In episode 2 of Getting There, Nora and Niall discuss the socio-technical aspects of the AWS outages that occurred in December 2021. Together they unpack what happened, the inherent implications, and how organizations can learn from outages at such scale.
Nora Jones: All right, folks, this is our second episode.
This podcast has had a one-episode history of discussing fairly wide-ranging outages.
We actually have another one to chat about today.
The AWS outages of December 2021, but we're going to focus on the first one that happened on December 7th.
We're going to go over what happened, when it happened, the implications, and take a sociotechnical view of the situation based upon what we know to be true.
There's really no shortage of pontification on the outage on the internet.
In fact, you can Google it and find several pages of stuff, news reporters, all kinds of things, some good and some not so good about the outage.
We're going to try to avoid pontificating today. With some of that background, I'm going to let Niall talk to us about what exactly happened with this incident.
Niall Murphy: Hey, Nora.
First thing to say is part of the reason the outage on the 7th is so notable is because it lasts so long.
It's something like between 0730 AM PST to about 20 past 2:00 PST, which is about seven hours, plus or minus a bit.
It also affected US-East-1, which turns out to be this incredibly popular and incredibly significant data center, I suppose, is the right word to use.
The outages of the 15th and 22nd, which are, I think, half an hour and four and a quarter or thereabouts hours, respectively, are not quite as impactful in a number of ways, including the duration, and also US-East-1 just seems to be this crucial data center, as I say.
So we're not going to go into them in any detail, but let's talk a little bit about what happened to poor old US-East-1.
I think the first thing to say is that actually when I came across this outage, I was reminded about another Amazon outage, I think in EBS, the Elastic Block Service, from 2011, which is a very, very long time ago.
Basically it's a well-known, although it's rare scenario or strategy for managing fleets, which involves having a separate physical network to do this.
This is kind of the separating control plane from data plane is one way to think of it.
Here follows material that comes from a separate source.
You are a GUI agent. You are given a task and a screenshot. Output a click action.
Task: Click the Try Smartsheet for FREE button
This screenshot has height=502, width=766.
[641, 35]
Also, hosts on two networks are sometimes called dual home.
You sometimes hear about things which are dual-homed networks or equivalent.
Basically, as we know on this podcast, it's either DNS or the network.
In this particular case, it turns out to be the network because at 0730 ... Well, okay. It's not just the DNS and the network. It's also sometimes automation.
At O730 AM, PST, there's some automated activity that kicks off to scale capacity of one of the internal AWS services.
I believe it's internal from context, which is hosted in the main AWS network. "That ends up," says the note from Amazon, "triggering some kind of unexpected behavior," from a large number of clients inside the internal network.
Now, it is not 100% clear what that unexpected behavior is.
There's a lot of speculation, if not indeed active pontification around the net about what this is.
From the data it's, as I say, from what they say, it's hard to interpret, but it does look like something-- I find myself speculating that it looks like something which is triggering a TCP reestablishment.
Like some TCP connection, which has to be re-setup and going from a long running-- or going to a long running service, maybe jumping across a public to private network or private to private network, possibly even a fleet-wide restart or a very short duration rolling restart.
Anyway, this seems to run out some kind of capacity that the networks have to talk to each other.
Now, this may not just be bandwidth. Of course, there are things other than bandwidth, which can limit conversations between two networks, firewall rules, that kind of thing.
It looks like there's a cascading failure, which is another very popular failure technique.
Cascading in many different senses because we have the network overwhelmed with retries, which is another question because TCP itself would have a number of natural retries.
There may be some application which attempts to reestablish a connection itself by using another TCP connection or starting another TCP connection after the first one fails, so and so forth.
After this cascading failure, we have a number of consequent effects.
In particular, one pretty bad one from the point of view of the team's attempting to do resolution, which is that the monitoring data dies.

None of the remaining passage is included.